- **Your task**
What follows is a set of records; restate each one word for word and drop the pictures.

*** Opening of Data section ***

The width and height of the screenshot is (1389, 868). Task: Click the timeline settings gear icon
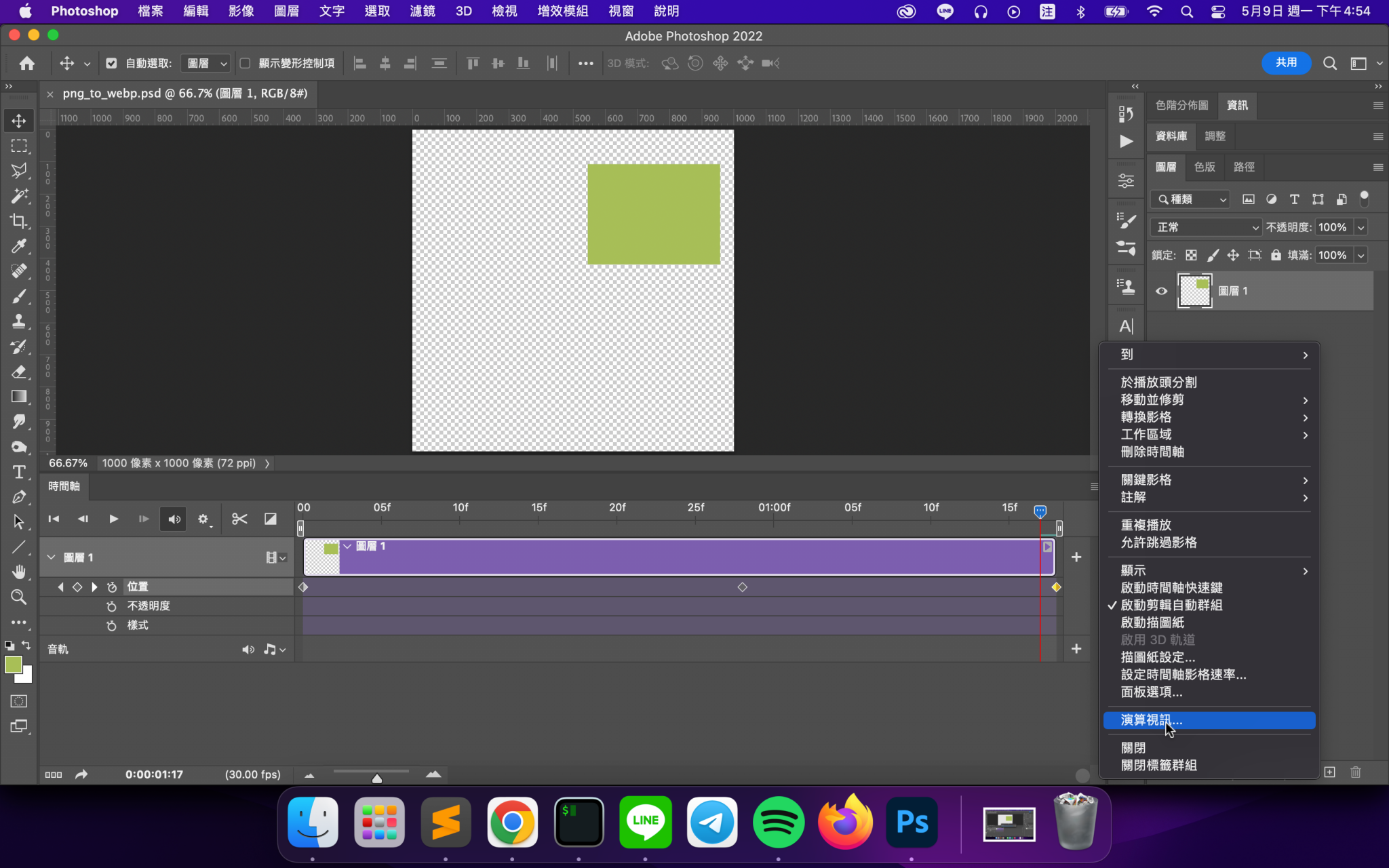tap(203, 519)
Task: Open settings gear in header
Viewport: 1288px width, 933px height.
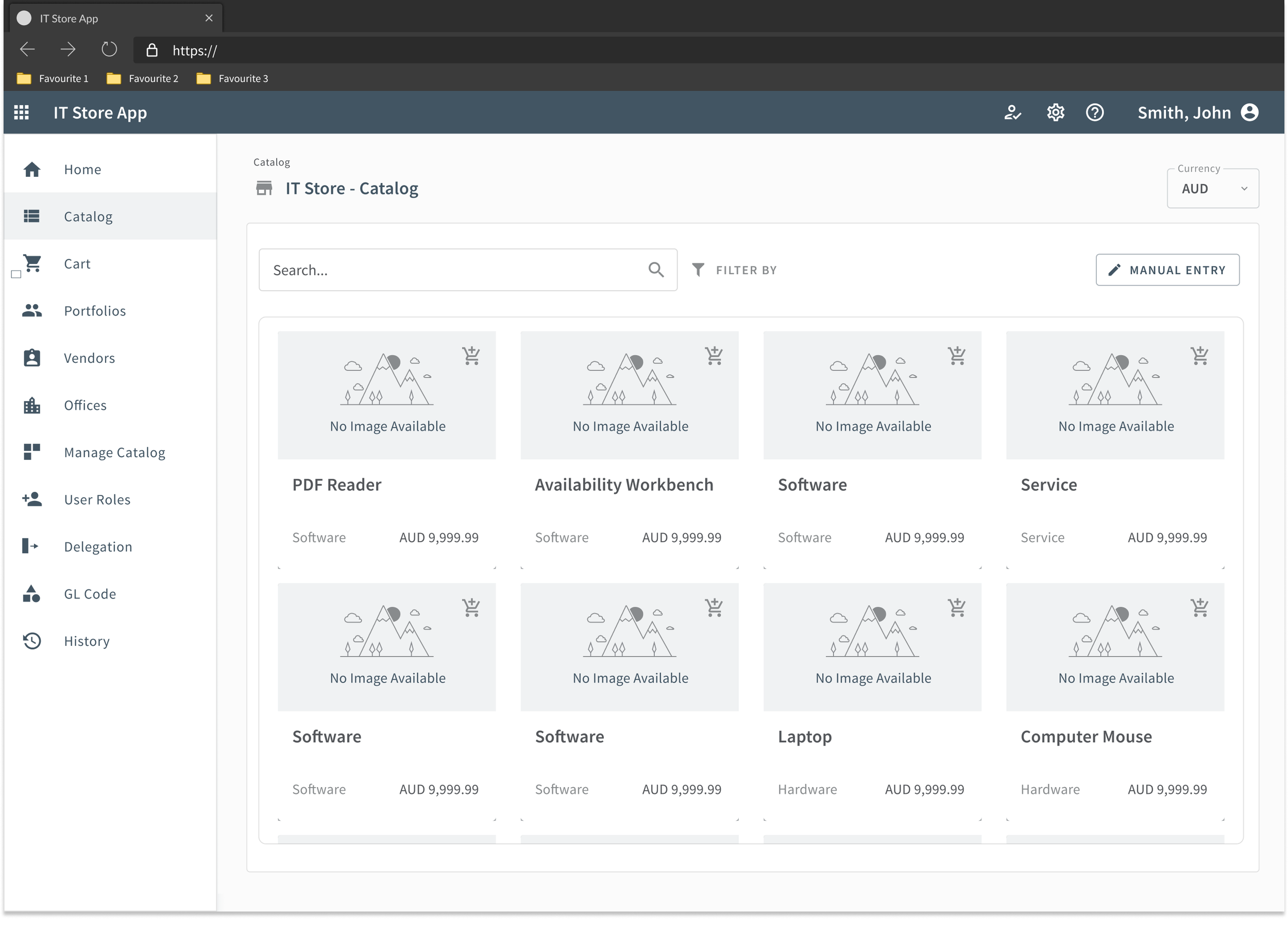Action: click(1055, 112)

*** Close of Data section ***

- **Expected output**
The width and height of the screenshot is (1389, 868). Task: Click the timeline settings gear icon
tap(203, 519)
Task: Open settings gear in header
Viewport: 1288px width, 933px height.
Action: click(1055, 112)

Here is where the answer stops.